__How to complete this task__. Of the records that follow, copy only the lines from the line containing "This screenshot has width=904, height=807." to the line containing "Select Small $6.00 for Kung Pao Vegetables", both included, exactly as written.

Collected data entries:
========

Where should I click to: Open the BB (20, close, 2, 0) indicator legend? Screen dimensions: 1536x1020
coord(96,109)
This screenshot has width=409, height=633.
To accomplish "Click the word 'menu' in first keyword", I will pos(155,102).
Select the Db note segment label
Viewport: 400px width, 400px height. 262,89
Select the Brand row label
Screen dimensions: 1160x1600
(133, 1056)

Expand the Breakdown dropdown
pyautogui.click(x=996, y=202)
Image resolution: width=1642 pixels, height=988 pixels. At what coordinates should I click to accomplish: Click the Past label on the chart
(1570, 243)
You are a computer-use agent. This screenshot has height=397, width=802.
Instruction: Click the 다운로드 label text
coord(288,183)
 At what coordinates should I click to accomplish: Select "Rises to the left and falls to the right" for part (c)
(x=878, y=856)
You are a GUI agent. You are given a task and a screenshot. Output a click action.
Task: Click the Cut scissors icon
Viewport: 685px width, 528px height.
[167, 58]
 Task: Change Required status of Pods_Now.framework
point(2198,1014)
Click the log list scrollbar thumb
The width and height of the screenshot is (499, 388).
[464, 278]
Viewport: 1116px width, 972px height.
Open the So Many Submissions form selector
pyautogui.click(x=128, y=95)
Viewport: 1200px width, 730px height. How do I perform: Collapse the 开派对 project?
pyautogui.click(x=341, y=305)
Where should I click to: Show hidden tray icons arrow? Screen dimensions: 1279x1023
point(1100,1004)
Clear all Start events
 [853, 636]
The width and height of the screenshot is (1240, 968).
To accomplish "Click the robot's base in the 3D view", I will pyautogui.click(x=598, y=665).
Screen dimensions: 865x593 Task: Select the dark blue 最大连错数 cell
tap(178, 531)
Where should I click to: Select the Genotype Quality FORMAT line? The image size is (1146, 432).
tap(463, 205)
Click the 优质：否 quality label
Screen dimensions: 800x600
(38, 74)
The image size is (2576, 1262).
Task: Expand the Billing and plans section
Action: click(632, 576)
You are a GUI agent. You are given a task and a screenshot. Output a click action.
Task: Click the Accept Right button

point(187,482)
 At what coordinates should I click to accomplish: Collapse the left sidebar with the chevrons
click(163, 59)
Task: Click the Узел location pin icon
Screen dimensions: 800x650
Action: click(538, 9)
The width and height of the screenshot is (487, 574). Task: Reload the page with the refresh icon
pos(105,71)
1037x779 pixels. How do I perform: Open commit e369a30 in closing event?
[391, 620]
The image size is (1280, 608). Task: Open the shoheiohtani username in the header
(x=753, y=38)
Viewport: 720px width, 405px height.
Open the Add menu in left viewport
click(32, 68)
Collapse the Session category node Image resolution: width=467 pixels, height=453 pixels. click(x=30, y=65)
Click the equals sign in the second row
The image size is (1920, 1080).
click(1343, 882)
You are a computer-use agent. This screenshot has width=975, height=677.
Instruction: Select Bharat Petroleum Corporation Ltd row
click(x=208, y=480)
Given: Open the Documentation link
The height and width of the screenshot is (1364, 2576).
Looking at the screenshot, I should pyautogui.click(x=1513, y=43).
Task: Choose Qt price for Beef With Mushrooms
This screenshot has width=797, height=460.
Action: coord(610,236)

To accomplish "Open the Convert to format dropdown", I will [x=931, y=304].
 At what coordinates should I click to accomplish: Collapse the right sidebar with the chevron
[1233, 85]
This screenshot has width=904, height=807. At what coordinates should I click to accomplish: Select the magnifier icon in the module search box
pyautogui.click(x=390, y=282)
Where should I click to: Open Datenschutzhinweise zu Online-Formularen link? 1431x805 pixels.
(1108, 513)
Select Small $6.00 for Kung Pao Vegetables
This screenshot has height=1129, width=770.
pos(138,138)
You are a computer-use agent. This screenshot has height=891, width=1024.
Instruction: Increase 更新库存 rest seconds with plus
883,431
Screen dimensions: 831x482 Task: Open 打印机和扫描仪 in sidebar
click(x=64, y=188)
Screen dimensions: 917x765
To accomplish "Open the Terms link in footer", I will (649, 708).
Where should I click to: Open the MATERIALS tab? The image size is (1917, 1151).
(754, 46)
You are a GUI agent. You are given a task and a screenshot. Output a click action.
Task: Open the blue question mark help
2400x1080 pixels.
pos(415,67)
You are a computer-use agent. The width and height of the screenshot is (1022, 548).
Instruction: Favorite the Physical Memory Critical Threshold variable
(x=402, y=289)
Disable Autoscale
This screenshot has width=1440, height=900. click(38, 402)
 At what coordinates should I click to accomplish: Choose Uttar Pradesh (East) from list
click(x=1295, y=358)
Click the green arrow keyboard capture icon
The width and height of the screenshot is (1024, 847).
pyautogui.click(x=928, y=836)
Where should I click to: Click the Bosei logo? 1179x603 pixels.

========

__Completed task__.
This screenshot has width=904, height=807. At what coordinates should I click to accomplish: Select the magnifier icon in the module search box
pyautogui.click(x=390, y=282)
Where should I click to: Open Datenschutzhinweise zu Online-Formularen link? 1431x805 pixels.
(1108, 513)
Select Small $6.00 for Kung Pao Vegetables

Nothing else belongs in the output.